Aston Villa and another late show

Villa go down to Liverpool as Dave Woodhall ponders.

And so to the game that the media have been hyping up as Revenge, or possibly Retribution, depending on whether they believe their audience is capable of understanding words of more than two syllables. Liverpool are a bit of a strange team this season. They hadn’t won at home for a long while, look dreadful at times and the Liverpool of old occasionally and despite their inconsistent form they were still within reach of the top four at kick-off.

At least this time we knew well in advance that Jack Grealish was out and the only real surprise was the return of Marvelous Nakamba. Keinan Davis might have deserved a start after his impressive, maybe even game-changing, performance against Fulham although that would have meant either playing two up front or switching Ollie Watkins out wide. There are times when such a drastic change might be a good idea but Liverpool away, even allowing for their recent form, is perhaps not the ideal one.

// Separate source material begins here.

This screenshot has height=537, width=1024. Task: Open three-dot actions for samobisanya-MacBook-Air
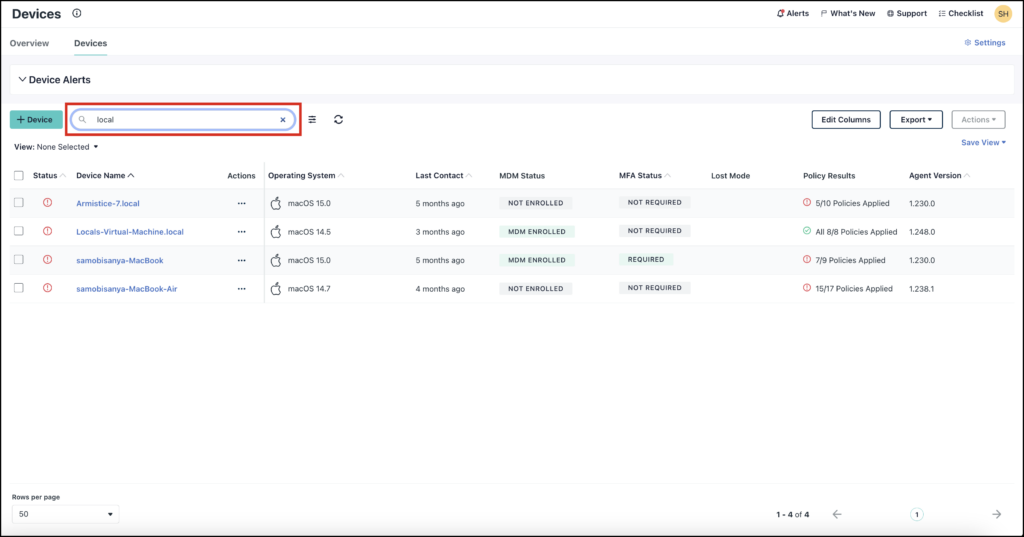point(241,289)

Villa did alright in the first half, containing the home side and looking dangerous on occasion. Three minutes before half-time John McGinn’s short pass found Ollie Watkins on the edge of the area and our record signing’s fourteenth goal of the season paid back another bit of that fee. There should of course have been an equaliser before the break; a bad decision is a bad decision regardless of whether it’s for you or against. And I’m not talking about the offside but rather the decision to have VAR in the first place and make it so arbitary.

But Villa were in the lead at half-time and although Liverpool equalised on 57 minutes, still looked capable of holding on to at least a point with Trezeguet almost defying the laws of gravity, or perhaps physics, with a shot that hit the inside of the post and bounced back into play.

However, Dean Smith’s substitutions made the difference last week but they were less useful this time. Nakamba, who had been unimpressive all game, was replaced by Ross Barkley, who has been unimpressive since October, then two minutes later Bertrand Traore went off injured. Whether the first substitution would have been made if Smith could have foreseen what was going to happen almost immediately afterwards is unknown, and his cause wasn’t helped when Trezeguet was forced off with another injury late in the game.

Villa continued to hold on, then with the end in sight another fine reflex save from Emiliano Martinez saw the ball bouncing awkwardly. Matty Cash might have done better to leave it although his defender’s instinct took over and the subsequent clearance fell in just the wrong place.

Villa have lost more Premier League games to stoppage time goals than any other club, although then again we’ve probably lost more to goals at every other time as well. This wasn’t a bad performance and a bit more self-belief, or possibly a coat less varnish on the post, might have seen a win and another three points towards a European push. Instead, we can look back at another lost opportunity and further realisation that if Villa are to push on with the enormous improvements made over the past two years we have to stop persevering with players on the off-chance that they might re-discover the form they’ve occasionally showed. You can just about cope with one temperamental genius in the side, but four or five will get you nowhere.